At Tyk-Gateway-1, this is the configuration file:

{
“log_level”: “info” ,
“listen_port”: 8080,
“secret”: “352d20ee67be67f6340b4c0605b044b7”,
“template_path”: “/opt/tyk-gateway/templates”,
“tyk_js_path”: “/opt/tyk-gateway/js/tyk.js”,
“middleware_path”: “/opt/tyk-gateway/middleware”,
“use_db_app_configs”: false,
“app_path”: “/opt/tyk-gateway/apps/”,
“storage”: {
“type”: “redis”,
“addrs”:[
“xx.xx.xx.xx:26379”,
“xx.xx.xx.xx:26380”,
“xx.xx.xx.xx:26381”
],
“master_name”:“mymaster”,
“username”: “”,
“password”: “redis_pwd”,
“database”: 0,
“optimisation_max_idle”: 2000,
“optimisation_max_active”: 4000
},
“enable_analytics”: false,
“analytics_config”: {
“type”: “”,
“ignored_ips”:
},
“health_check”: {
“enable_health_checks”: false,
“health_check_value_timeouts”: 60
},
“optimisations_use_async_session_write”: false,
“enable_non_transactional_rate_limiter”: true,
“enable_sentinel_rate_limiter”: false,
“enable_redis_rolling_limiter”: false,
“allow_master_keys”: false,
“policies”: {
“policy_source”: “file”,
“policy_record_name”: “/opt/tyk-gateway/policies/policies.json”
},
“hash_keys”: true,
“close_connections”: false,
“http_server_options”: {
“enable_websockets”: true
},
“allow_insecure_configs”: true,
“coprocess_options”: {
“enable_coprocess”: true,
“coprocess_grpc_server”: “”
},
“enable_bundle_downloader”: true,
“bundle_base_url”: “”,
“global_session_lifetime”: 100,
“force_global_session_lifetime”: false,
“max_idle_connections_per_host”: 500,
“enable_jsvm”: true
}

At Tyk-gateway-2, this is the configuration file:

{
“log_level”: “info” ,
“listen_port”: 8080,
“secret”: “352d20ee67be67f6340b4c0605b044b7”,
“template_path”: “/opt/tyk-gateway/templates”,
“tyk_js_path”: “/opt/tyk-gateway/js/tyk.js”,
“middleware_path”: “/opt/tyk-gateway/middleware”,
“use_db_app_configs”: false,
“app_path”: “/opt/tyk-gateway/apps/”,
“storage”: {
“type”: “redis”,
“addrs”:[
“xx.xx.xx.xx:26379”,
“xx.xx.xx.xx:26380”,
“xx.xx.xx.xx:26381”
],
“master_name”:“mymaster”,
“username”: “”,
“password”: “redis_pwd”,
“database”: 0,
“optimisation_max_idle”: 2000,
“optimisation_max_active”: 4000
},
“enable_analytics”: false,
“analytics_config”: {
“type”: “”,
“ignored_ips”:
},
“health_check”: {
“enable_health_checks”: false,
“health_check_value_timeouts”: 60
},
“optimisations_use_async_session_write”: false,
“enable_non_transactional_rate_limiter”: true,
“enable_sentinel_rate_limiter”: false,
“enable_redis_rolling_limiter”: false,
“allow_master_keys”: false,
“policies”: {
“policy_source”: “file”,
“policy_record_name”: “/opt/tyk-gateway/policies/policies.json”
},
“hash_keys”: true,
“close_connections”: false,
“http_server_options”: {
“enable_websockets”: true
},
“allow_insecure_configs”: true,
“coprocess_options”: {
“enable_coprocess”: true,
“coprocess_grpc_server”: “”
},
“enable_bundle_downloader”: true,
“bundle_base_url”: “”,
“global_session_lifetime”: 100,
“force_global_session_lifetime”: false,
“max_idle_connections_per_host”: 500,
“enable_jsvm”: true
}

Is there anything wrong with this kind of architecture? Or in the config file?

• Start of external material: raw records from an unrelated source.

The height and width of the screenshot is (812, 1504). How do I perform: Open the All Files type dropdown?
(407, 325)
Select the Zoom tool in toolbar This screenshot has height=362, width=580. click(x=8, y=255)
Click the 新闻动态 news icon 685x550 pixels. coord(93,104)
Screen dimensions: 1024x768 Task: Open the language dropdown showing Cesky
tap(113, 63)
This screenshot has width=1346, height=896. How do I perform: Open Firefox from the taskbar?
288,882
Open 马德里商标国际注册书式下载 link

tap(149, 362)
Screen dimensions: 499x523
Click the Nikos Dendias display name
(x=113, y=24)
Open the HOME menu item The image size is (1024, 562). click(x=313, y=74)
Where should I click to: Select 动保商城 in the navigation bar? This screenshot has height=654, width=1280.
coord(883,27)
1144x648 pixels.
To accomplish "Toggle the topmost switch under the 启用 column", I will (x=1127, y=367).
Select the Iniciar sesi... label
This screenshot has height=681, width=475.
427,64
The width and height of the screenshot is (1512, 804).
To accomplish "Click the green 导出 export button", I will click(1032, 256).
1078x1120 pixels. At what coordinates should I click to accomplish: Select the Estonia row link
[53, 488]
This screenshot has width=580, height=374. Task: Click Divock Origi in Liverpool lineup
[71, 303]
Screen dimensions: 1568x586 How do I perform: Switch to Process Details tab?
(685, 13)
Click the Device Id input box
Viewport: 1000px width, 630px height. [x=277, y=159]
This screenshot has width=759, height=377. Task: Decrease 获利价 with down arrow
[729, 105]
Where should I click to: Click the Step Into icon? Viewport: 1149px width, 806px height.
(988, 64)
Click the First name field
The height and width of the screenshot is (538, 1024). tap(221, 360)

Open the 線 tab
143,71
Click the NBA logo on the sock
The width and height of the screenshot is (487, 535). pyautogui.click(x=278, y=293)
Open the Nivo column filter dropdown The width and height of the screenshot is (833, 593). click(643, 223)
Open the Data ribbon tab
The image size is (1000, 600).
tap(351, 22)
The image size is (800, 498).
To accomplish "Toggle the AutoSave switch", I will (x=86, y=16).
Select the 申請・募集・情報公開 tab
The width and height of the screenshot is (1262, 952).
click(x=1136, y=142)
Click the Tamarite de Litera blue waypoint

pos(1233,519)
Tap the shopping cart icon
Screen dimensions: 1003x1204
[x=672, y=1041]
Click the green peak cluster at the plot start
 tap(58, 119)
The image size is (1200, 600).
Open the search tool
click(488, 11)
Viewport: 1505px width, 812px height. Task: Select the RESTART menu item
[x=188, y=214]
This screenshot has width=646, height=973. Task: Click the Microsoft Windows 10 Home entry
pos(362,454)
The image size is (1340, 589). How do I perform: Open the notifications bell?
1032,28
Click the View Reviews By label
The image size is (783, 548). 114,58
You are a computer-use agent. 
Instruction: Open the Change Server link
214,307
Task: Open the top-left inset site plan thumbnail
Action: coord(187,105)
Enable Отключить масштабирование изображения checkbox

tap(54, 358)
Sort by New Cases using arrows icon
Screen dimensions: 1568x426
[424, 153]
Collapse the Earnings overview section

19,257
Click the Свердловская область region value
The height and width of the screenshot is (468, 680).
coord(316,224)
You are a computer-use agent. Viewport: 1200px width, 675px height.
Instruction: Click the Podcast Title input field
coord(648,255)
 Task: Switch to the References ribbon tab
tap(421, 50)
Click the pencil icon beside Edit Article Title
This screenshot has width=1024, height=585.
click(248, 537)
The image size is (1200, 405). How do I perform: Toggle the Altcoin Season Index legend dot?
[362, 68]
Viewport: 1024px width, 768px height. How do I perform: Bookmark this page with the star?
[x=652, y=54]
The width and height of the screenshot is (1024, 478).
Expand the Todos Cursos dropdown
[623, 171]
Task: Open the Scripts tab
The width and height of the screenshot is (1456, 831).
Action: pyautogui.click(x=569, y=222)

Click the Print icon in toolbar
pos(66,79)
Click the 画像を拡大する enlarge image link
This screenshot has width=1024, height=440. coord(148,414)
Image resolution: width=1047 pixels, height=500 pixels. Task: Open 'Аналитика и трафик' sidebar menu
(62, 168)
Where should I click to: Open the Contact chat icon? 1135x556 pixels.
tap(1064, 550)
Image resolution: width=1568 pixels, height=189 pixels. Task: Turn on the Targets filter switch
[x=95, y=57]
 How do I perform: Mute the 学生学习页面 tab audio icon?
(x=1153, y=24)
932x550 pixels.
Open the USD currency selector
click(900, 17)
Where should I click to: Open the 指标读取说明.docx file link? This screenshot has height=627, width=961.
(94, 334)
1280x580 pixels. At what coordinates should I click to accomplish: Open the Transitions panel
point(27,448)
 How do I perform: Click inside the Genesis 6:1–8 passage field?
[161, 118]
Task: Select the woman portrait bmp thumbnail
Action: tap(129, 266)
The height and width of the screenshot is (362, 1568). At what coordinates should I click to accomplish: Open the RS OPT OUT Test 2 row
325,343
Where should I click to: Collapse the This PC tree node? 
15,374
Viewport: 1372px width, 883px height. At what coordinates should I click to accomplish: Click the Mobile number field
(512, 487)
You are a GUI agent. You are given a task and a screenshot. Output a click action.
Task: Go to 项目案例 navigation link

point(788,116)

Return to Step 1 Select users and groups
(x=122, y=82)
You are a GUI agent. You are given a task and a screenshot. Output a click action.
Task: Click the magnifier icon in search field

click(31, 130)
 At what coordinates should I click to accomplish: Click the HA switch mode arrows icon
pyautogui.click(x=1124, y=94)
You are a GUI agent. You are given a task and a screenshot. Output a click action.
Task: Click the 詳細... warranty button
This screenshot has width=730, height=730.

How to make it in such a way that when I create an API at Tyk gateway 1, I also can get/ call the API at Tyk Gateway 2?

Regards,

Maan Tarng

No, API definitions and policies are accessed via the local file storage on open source. Redis stores things like your keys, certs, cache response etc.

It’s the architecture and not the config file. You would need a way for your apis to be in sync across your gateways.

There is a good thread about the issue here

@Olu Thanks for your help and explanation.